Superunknown – Soundgarden

Superunknown è stato capolavoro (anche commerciale) dei Soundgarden ed uscì l’8 marzo del 1994; poco prima che il castello di sabbia del grunge seppellisse i suoi maggiori interpreti (appena un mese dopo Kurt Cobain verrà trovato senza vita nella sua casa di Seattle). Eppure in profondità, questo quarto disco della banda di Chris Cornell, segna un deciso cambio di marcia rispetto alle precedenti produzioni dominate dal pasticcio heavy ‘n’ hard in camicia di flanella. Una deviazione pop forse, sicuramente meno marcata rispetto ad altre band che avevano la necessità di banchettare sul cadavere della musica indipendente, certamente molte contaminazioni inedite per i Soundgarden, che approcciarono in sala di registrazione in maniera decisamente diversa e più democratica. I baritoni della chitarra di Thaiyl vengono smussati a favore di arrangiamenti meno immediati e più “sofisticati”, ottenendo a tratti effetti psichedelici e variopinti che scalfiscono il classico muro sonoro della band.
Ispirati idealmente da Ringo Star (ma non so se crederci davvero), i Soundgarden portarono già in studio dei bozzetti di lavori individuali, registrando dapprima la sezione ritmica sul quale successivamente si sarebbero costruire le melodie di chitarra.

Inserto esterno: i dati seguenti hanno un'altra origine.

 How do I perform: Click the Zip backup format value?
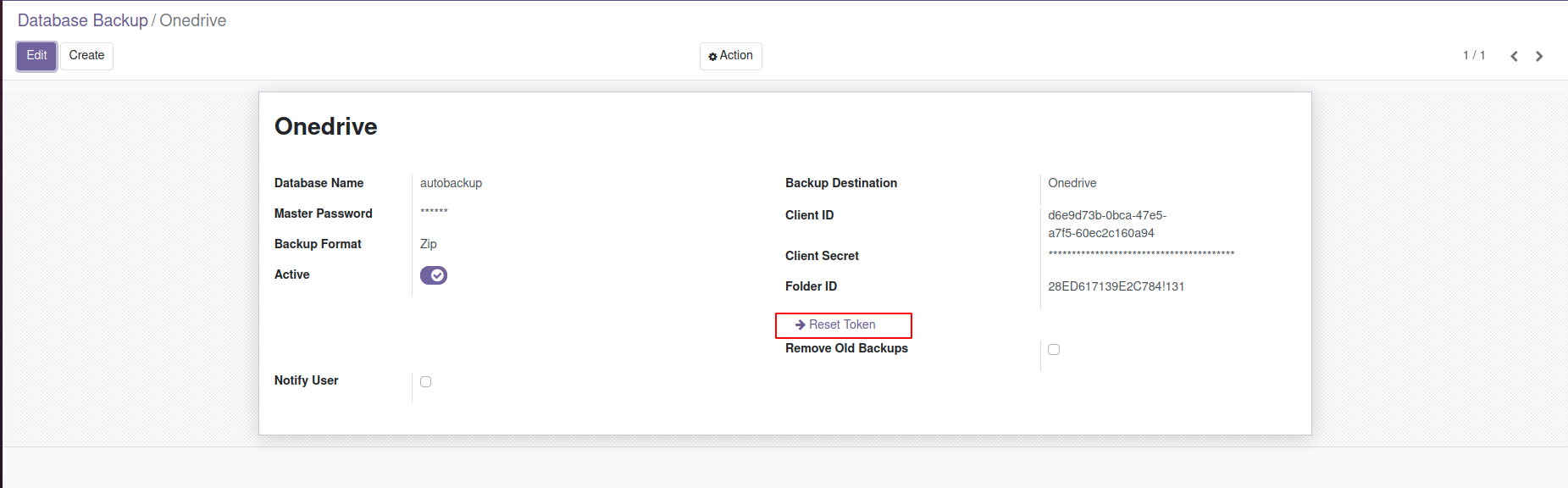[429, 244]
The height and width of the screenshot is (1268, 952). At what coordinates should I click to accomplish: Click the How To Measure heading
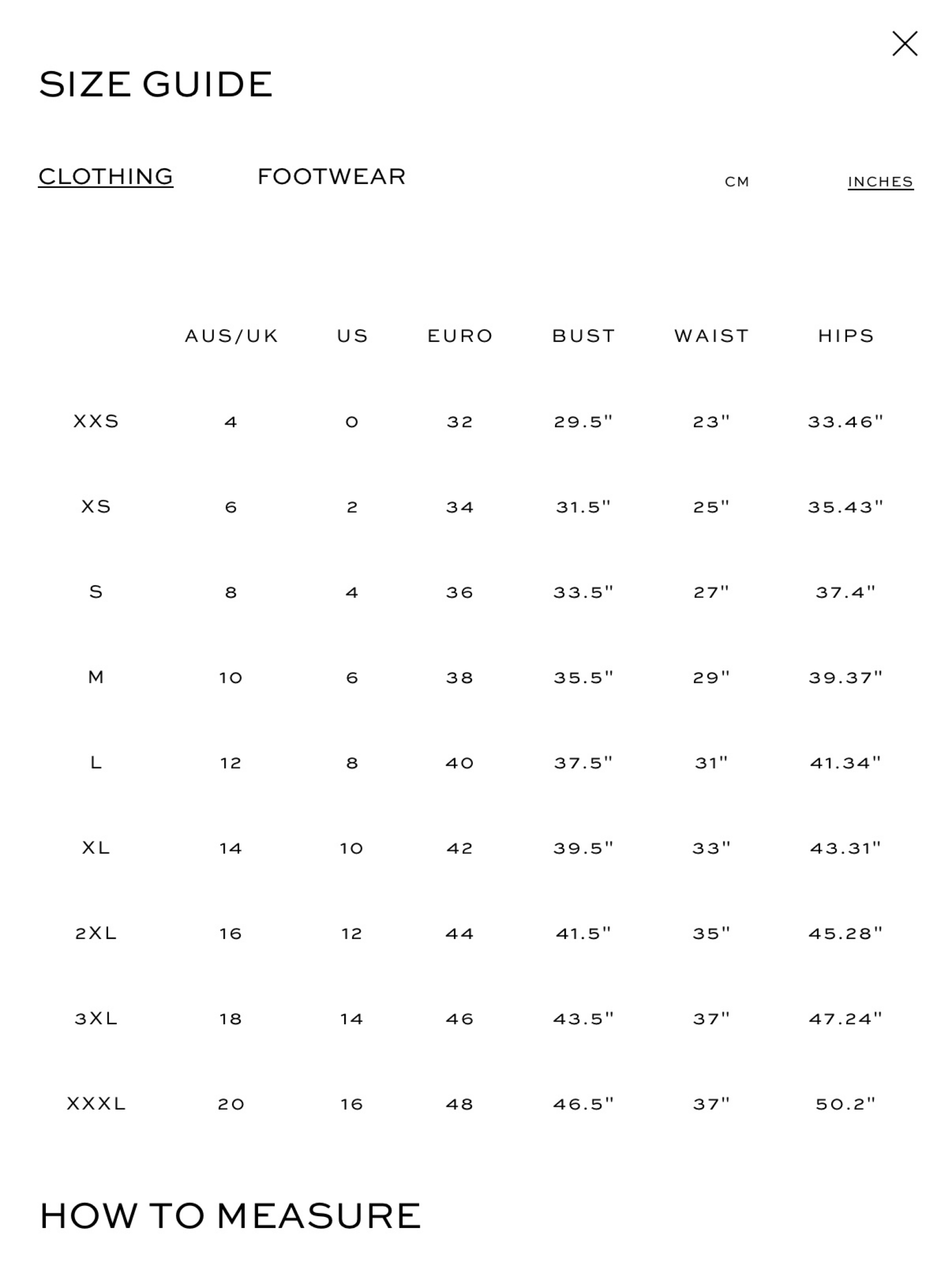point(230,1217)
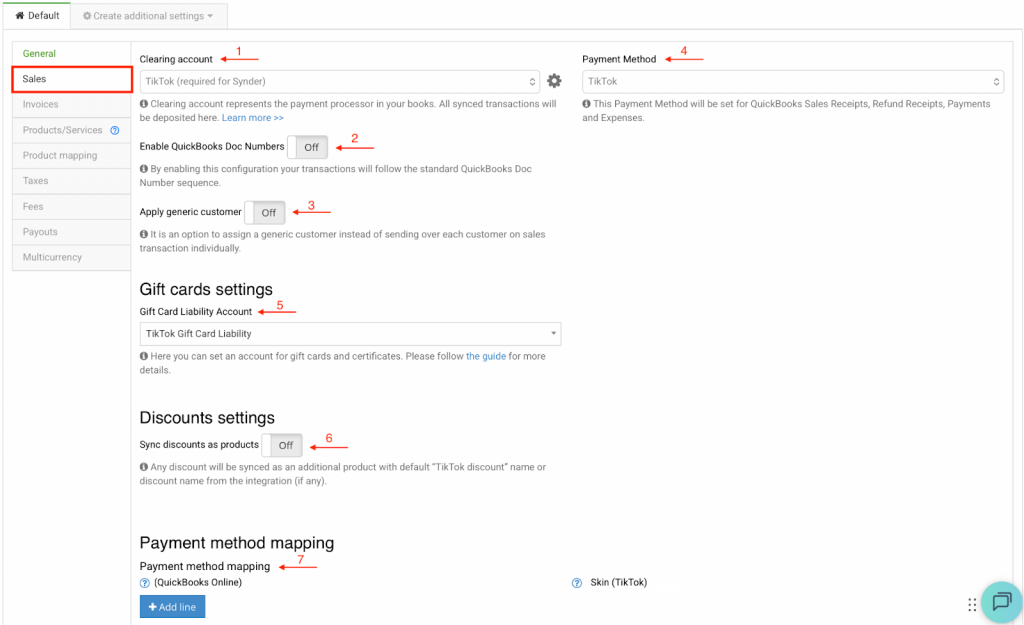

Superunknown - SoundgardenIl risultato più eclatante questo nuovo modus-operandi è la fortunata Black Hole Sun, nel quale le chitarre vengono quasi zittite in favore di un caleidoscopico leslie-speaker (molto beatlesiano!) che irradia il brano di una tensione deviata (rimarcata anche dal videoclip in heavy-rotation su Mtv), pronta a deflagrare solo nel finale, ove rinascono le distorsioni pesanti di Thaiyl. Ispirato dalla poetica sofferta di Sylvia Path (leggetevi The Bell Jar!), i testi di Cornell irradiano un vago pessimismo, che in realtà altro non è che il manifestarsi di tutte le contraddizioni della natura umana. Da l’edipica Let me DrownStretch the bones over my skin / Stretch the skin over my head») nel quale il rifiuto della vita sembra più che altro rivolto come rifiuto verso la società, a Spoonman, che a discapito delle apparenze non ha nulla a che fare con la droga, ma bensì prende ispirazione da un artista di strada californiano; tutto sembra essere fatto e scritto per confondere e provocare.
Eppure sembra essere la vita il vero baluardo su cui s’aggrappano i Soundgarden (ironia della sorte dopo l’aprile 1994), The day I tried to live, è più di un onesto atto di intenti, bensì rassomiglia quasi ad uno stremato sforzo di conformarsi alla massa («The day I tried to live / I wallowed in the blood and mud / With all the other pigs»); mentre Like Suicide inneggia ad una particolare forma di umanità (dopo un episodio in casa Cornell, quando un volatile distratto rimase gravemente ferito) ed alle mille sfaccettature della vita e della morte. Il lato oscuro del disco viene marcato dalle noir Limo WreckMailman, che tramite sonorità diverse addensano umori ed emozioni primitive. Da citare Fresh Tendrils (testo del batterista Matt Cameron), nel quale i Soundgarden trovano volumi e intensità perfette per un brano forse un po’ troppo sottovalutato, ma di grande enfasi nervosa.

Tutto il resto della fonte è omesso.